[What is needed]:
Line by line, count where the string "width" appears in the listing, then give the number of such lines alone.

[Supplied data]:
+++

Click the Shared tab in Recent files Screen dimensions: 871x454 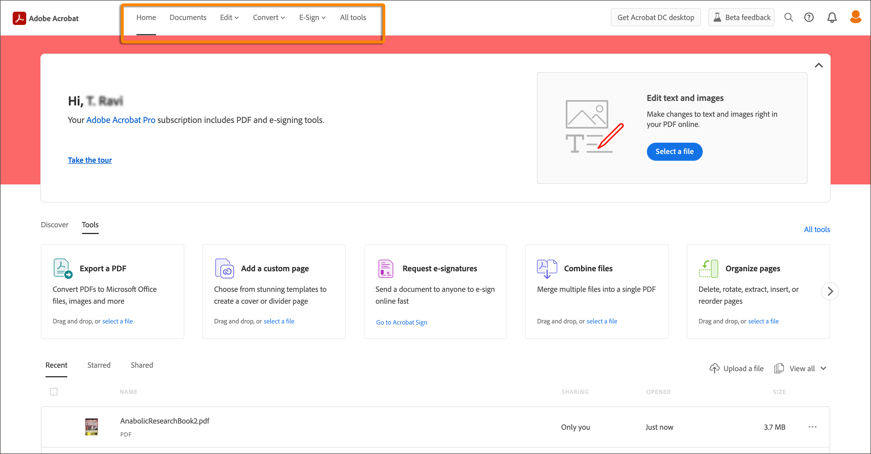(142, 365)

+++

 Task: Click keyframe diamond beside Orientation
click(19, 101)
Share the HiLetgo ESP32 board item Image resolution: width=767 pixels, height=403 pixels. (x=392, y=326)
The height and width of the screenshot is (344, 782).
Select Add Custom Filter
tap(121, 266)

+++

[Answer to the exercise]:
2